**Task directions:** The records below are to be duplicated exactly as they appear.

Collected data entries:
********************
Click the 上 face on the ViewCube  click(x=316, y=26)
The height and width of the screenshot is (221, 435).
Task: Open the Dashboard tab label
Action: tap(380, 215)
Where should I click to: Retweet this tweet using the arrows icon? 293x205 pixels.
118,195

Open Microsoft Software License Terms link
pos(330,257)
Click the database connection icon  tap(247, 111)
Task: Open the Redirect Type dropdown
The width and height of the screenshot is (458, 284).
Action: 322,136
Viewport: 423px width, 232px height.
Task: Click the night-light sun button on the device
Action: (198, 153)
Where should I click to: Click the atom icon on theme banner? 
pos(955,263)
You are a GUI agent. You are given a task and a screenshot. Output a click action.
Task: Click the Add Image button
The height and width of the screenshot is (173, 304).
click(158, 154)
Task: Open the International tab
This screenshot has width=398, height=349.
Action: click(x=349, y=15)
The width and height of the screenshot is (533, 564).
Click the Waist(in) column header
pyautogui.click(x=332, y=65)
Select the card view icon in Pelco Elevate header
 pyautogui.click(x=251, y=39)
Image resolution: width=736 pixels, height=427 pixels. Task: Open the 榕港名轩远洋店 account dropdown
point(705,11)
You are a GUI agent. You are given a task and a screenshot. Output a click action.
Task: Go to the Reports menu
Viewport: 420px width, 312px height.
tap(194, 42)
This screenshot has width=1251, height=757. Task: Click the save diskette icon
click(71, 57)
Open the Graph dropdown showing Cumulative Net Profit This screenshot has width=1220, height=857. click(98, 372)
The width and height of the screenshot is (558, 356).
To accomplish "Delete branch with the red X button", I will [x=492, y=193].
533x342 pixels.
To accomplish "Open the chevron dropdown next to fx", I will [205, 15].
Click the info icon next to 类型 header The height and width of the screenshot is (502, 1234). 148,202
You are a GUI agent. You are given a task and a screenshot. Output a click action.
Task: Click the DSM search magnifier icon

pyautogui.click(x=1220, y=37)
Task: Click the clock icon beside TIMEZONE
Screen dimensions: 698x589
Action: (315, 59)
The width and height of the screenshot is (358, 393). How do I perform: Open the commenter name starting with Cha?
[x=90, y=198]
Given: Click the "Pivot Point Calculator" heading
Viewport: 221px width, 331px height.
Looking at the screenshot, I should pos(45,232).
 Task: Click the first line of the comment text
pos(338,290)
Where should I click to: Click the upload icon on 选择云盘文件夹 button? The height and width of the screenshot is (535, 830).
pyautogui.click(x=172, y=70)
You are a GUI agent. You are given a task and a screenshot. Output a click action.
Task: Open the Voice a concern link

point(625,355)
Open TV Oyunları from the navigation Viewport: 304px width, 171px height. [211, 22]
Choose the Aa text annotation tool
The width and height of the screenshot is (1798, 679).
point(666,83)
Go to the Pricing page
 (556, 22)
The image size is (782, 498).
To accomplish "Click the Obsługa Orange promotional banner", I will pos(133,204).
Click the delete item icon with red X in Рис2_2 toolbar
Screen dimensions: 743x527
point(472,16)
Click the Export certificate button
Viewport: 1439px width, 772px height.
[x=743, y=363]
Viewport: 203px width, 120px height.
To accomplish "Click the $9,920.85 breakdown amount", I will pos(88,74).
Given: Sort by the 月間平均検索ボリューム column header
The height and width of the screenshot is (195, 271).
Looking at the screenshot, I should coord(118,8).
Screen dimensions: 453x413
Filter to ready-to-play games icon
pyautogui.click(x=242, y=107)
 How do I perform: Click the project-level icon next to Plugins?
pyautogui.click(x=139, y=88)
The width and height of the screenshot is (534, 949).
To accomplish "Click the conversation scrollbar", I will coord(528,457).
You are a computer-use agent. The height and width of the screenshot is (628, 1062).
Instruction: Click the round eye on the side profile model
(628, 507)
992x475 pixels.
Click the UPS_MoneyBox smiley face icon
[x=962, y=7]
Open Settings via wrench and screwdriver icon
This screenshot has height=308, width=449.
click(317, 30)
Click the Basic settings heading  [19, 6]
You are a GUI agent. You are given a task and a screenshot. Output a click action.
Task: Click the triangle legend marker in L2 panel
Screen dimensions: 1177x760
********************
**Output:**
Click the 上 face on the ViewCube  click(x=316, y=26)
The height and width of the screenshot is (221, 435).
Task: Open the Dashboard tab label
Action: tap(380, 215)
Where should I click to: Retweet this tweet using the arrows icon? 293x205 pixels.
118,195

Open Microsoft Software License Terms link
pos(330,257)
Click the database connection icon  tap(247, 111)
Task: Open the Redirect Type dropdown
The width and height of the screenshot is (458, 284).
Action: 322,136
Viewport: 423px width, 232px height.
Task: Click the night-light sun button on the device
Action: (198, 153)
Where should I click to: Click the atom icon on theme banner? 
pos(955,263)
You are a GUI agent. You are given a task and a screenshot. Output a click action.
Task: Click the Add Image button
The height and width of the screenshot is (173, 304).
click(158, 154)
Task: Open the International tab
This screenshot has width=398, height=349.
Action: click(x=349, y=15)
The width and height of the screenshot is (533, 564).
Click the Waist(in) column header
pyautogui.click(x=332, y=65)
Select the card view icon in Pelco Elevate header
 pyautogui.click(x=251, y=39)
Image resolution: width=736 pixels, height=427 pixels. Task: Open the 榕港名轩远洋店 account dropdown
point(705,11)
You are a GUI agent. You are given a task and a screenshot. Output a click action.
Task: Go to the Reports menu
Viewport: 420px width, 312px height.
tap(194, 42)
This screenshot has width=1251, height=757. Task: Click the save diskette icon
click(71, 57)
Open the Graph dropdown showing Cumulative Net Profit This screenshot has width=1220, height=857. click(98, 372)
The width and height of the screenshot is (558, 356).
To accomplish "Delete branch with the red X button", I will [x=492, y=193].
533x342 pixels.
To accomplish "Open the chevron dropdown next to fx", I will [205, 15].
Click the info icon next to 类型 header The height and width of the screenshot is (502, 1234). 148,202
You are a GUI agent. You are given a task and a screenshot. Output a click action.
Task: Click the DSM search magnifier icon

pyautogui.click(x=1220, y=37)
Task: Click the clock icon beside TIMEZONE
Screen dimensions: 698x589
Action: (315, 59)
The width and height of the screenshot is (358, 393). How do I perform: Open the commenter name starting with Cha?
[x=90, y=198]
Given: Click the "Pivot Point Calculator" heading
Viewport: 221px width, 331px height.
Looking at the screenshot, I should pos(45,232).
 Task: Click the first line of the comment text
pos(338,290)
Where should I click to: Click the upload icon on 选择云盘文件夹 button? The height and width of the screenshot is (535, 830).
pyautogui.click(x=172, y=70)
You are a GUI agent. You are given a task and a screenshot. Output a click action.
Task: Open the Voice a concern link

point(625,355)
Open TV Oyunları from the navigation Viewport: 304px width, 171px height. [211, 22]
Choose the Aa text annotation tool
The width and height of the screenshot is (1798, 679).
point(666,83)
Go to the Pricing page
 (556, 22)
The image size is (782, 498).
To accomplish "Click the Obsługa Orange promotional banner", I will pos(133,204).
Click the delete item icon with red X in Рис2_2 toolbar
Screen dimensions: 743x527
point(472,16)
Click the Export certificate button
Viewport: 1439px width, 772px height.
[x=743, y=363]
Viewport: 203px width, 120px height.
To accomplish "Click the $9,920.85 breakdown amount", I will pos(88,74).
Given: Sort by the 月間平均検索ボリューム column header
The height and width of the screenshot is (195, 271).
Looking at the screenshot, I should coord(118,8).
Screen dimensions: 453x413
Filter to ready-to-play games icon
pyautogui.click(x=242, y=107)
 How do I perform: Click the project-level icon next to Plugins?
pyautogui.click(x=139, y=88)
The width and height of the screenshot is (534, 949).
To accomplish "Click the conversation scrollbar", I will coord(528,457).
You are a computer-use agent. The height and width of the screenshot is (628, 1062).
Instruction: Click the round eye on the side profile model
(628, 507)
992x475 pixels.
Click the UPS_MoneyBox smiley face icon
[x=962, y=7]
Open Settings via wrench and screwdriver icon
This screenshot has height=308, width=449.
click(317, 30)
Click the Basic settings heading  [19, 6]
You are a GUI agent. You are given a task and a screenshot. Output a click action.
Task: Click the triangle legend marker in L2 panel
Screen dimensions: 1177x760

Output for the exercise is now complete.